SET TASK. Copy each of the records below word for word, keeping every line and its order unchanged.

[Word and element pointing records]
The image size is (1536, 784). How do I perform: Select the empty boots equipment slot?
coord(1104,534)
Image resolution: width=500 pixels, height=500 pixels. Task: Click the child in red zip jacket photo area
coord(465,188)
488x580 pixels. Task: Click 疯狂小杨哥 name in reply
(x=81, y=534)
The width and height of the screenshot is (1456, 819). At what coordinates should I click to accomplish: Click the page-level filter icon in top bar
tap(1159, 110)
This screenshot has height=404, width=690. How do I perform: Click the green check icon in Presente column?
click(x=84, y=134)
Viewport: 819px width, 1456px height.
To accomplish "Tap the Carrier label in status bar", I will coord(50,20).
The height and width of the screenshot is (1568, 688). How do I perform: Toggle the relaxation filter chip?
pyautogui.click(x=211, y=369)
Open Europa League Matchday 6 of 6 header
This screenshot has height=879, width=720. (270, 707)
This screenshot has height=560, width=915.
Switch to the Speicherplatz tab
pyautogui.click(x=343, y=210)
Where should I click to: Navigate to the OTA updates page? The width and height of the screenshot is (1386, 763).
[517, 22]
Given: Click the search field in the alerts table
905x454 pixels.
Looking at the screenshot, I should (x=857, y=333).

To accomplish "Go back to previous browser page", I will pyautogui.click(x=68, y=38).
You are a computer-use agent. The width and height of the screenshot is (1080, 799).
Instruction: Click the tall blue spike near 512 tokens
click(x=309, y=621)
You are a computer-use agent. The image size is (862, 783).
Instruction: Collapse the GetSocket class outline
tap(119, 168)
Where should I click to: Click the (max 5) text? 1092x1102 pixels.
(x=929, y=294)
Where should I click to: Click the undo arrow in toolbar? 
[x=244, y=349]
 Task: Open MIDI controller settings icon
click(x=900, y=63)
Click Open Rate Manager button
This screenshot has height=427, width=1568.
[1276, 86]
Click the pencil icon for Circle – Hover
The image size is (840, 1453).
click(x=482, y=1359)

ANSWER TO THE EXERCISE.
The image size is (1536, 784). How do I perform: Select the empty boots equipment slot?
coord(1104,534)
Image resolution: width=500 pixels, height=500 pixels. Task: Click the child in red zip jacket photo area
coord(465,188)
488x580 pixels. Task: Click 疯狂小杨哥 name in reply
(x=81, y=534)
The width and height of the screenshot is (1456, 819). At what coordinates should I click to accomplish: Click the page-level filter icon in top bar
tap(1159, 110)
This screenshot has height=404, width=690. How do I perform: Click the green check icon in Presente column?
click(x=84, y=134)
Viewport: 819px width, 1456px height.
To accomplish "Tap the Carrier label in status bar", I will coord(50,20).
The height and width of the screenshot is (1568, 688). How do I perform: Toggle the relaxation filter chip?
pyautogui.click(x=211, y=369)
Open Europa League Matchday 6 of 6 header
This screenshot has height=879, width=720. (270, 707)
This screenshot has height=560, width=915.
Switch to the Speicherplatz tab
pyautogui.click(x=343, y=210)
Where should I click to: Navigate to the OTA updates page? The width and height of the screenshot is (1386, 763).
[517, 22]
Given: Click the search field in the alerts table
905x454 pixels.
Looking at the screenshot, I should (x=857, y=333).

To accomplish "Go back to previous browser page", I will pyautogui.click(x=68, y=38).
You are a computer-use agent. The width and height of the screenshot is (1080, 799).
Instruction: Click the tall blue spike near 512 tokens
click(x=309, y=621)
You are a computer-use agent. The image size is (862, 783).
Instruction: Collapse the GetSocket class outline
tap(119, 168)
Where should I click to: Click the (max 5) text? 1092x1102 pixels.
(x=929, y=294)
Where should I click to: Click the undo arrow in toolbar? 
[x=244, y=349]
 Task: Open MIDI controller settings icon
click(x=900, y=63)
Click Open Rate Manager button
This screenshot has height=427, width=1568.
[1276, 86]
Click the pencil icon for Circle – Hover
The image size is (840, 1453).
click(x=482, y=1359)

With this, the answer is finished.